Ces mots semblent viser des acheteurs comme l’entrepreneur de quarante et un ans Yusaku Maezawa, qui a remporté une peinture sans titre de Jean-Michel Basquiat à 110,5 millions de dollars lors d’une vente de Sotheby’s à NewYork en mai dernier. Il se pourrait également qu’ils fassent allusion aux collectionneurs Wang Wei et Liu Yiqian, basés à Shanghai. Liu Yiqian, l’un des acheteurs d’art les plus médiatisés de ces derniers temps, est notamment connu pour son acquisition, en 2015, du Nu couché (1917-1918) d’Amedeo Modigliani à 170 millions de dollars. Ensemble, Wang Wei et Liu Yiqian ont fondé à Shanghai le Long Museum West Bund qui accueille actuellement l’exposition « Rembrandt, Vermeer and Hals in the Dutch Golden Age: Masterpieces from the Leiden Collection » (jusqu’au 25 février 2018), un événement soutenu par Christie’s dans le but d’accroître la connaissance et l’appréciation des peintures des maîtres anciens en Orient. Le Salvator Mundi a été exposé pendant trois jours à Hong Kong en octobre. L’enthousiasme du public était palpable: il y avait de longues queues et environ deux heures d’attente pour voir le tableau du maître italien.

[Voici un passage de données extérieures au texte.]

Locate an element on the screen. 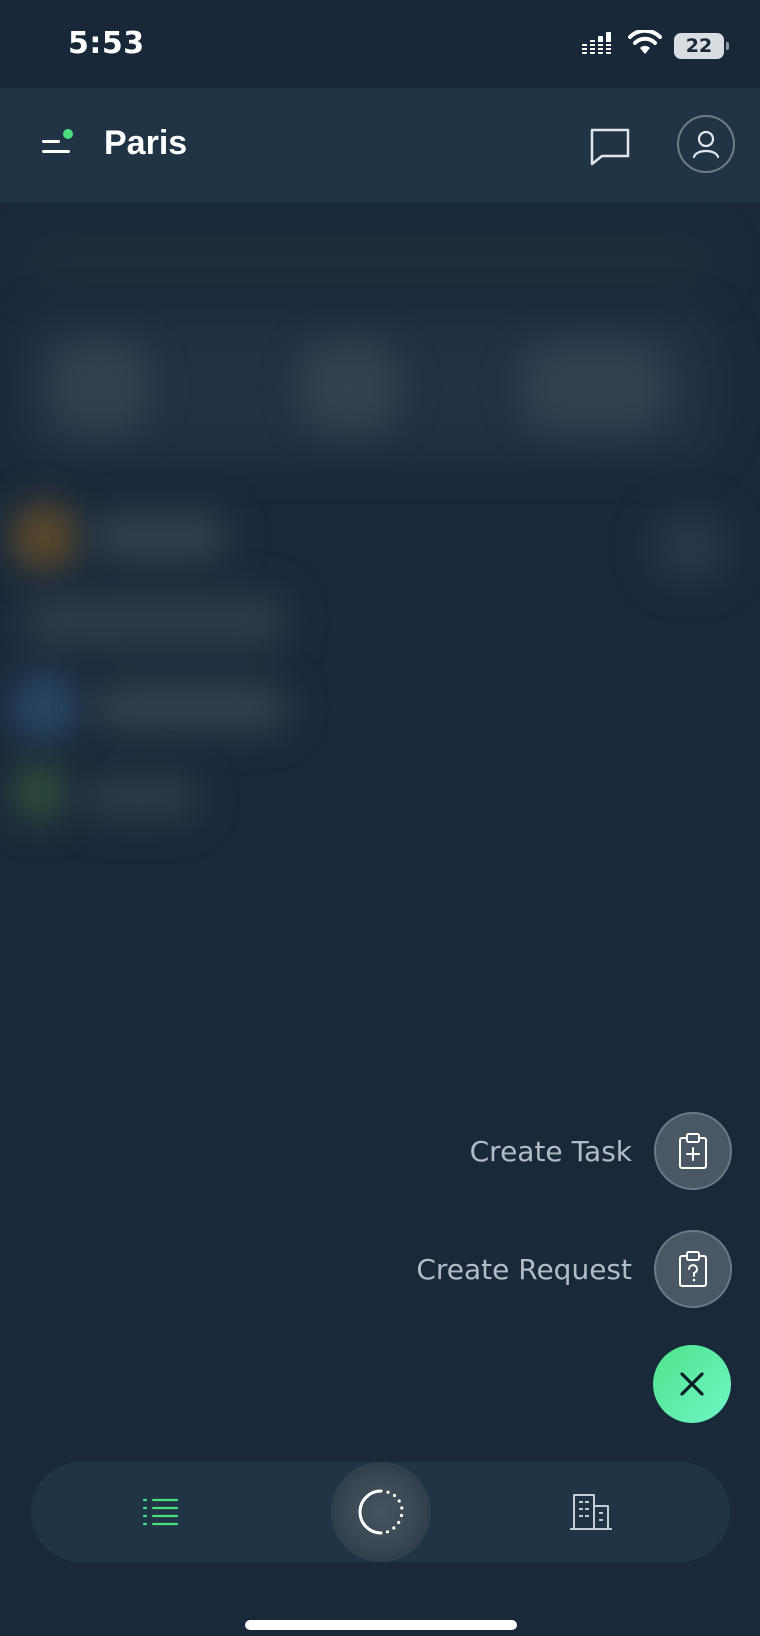 The width and height of the screenshot is (760, 1636). fab-close-button is located at coordinates (692, 1384).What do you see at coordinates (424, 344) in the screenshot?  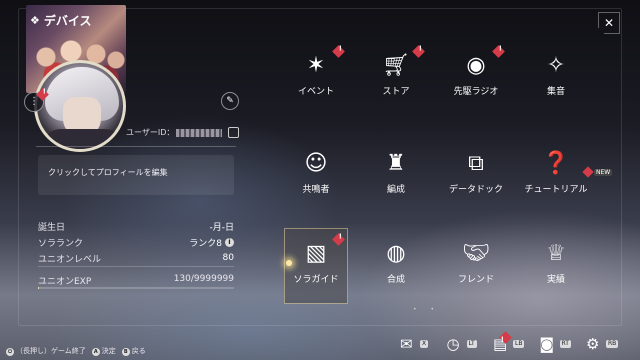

Or la toile de Léonard de Vinci (tout comme celle de Warhol) a déjà été vendue: un troisième parti a accepté de l’acheter à 100 millions de dollars environ, une vente record pour un maître ancien. Il n’y a donc pas grand-chose à découvrir le 15 novembre, si ce n’est le pouvoir que peut détenir le nom de cet artiste et les effets de l’anticipation que Christie’s a créé avec sa campagne : aura-t-elle réussi à attirer de nouveaux enchérisseurs? Et si c’est le cas, d’où viennent-ils?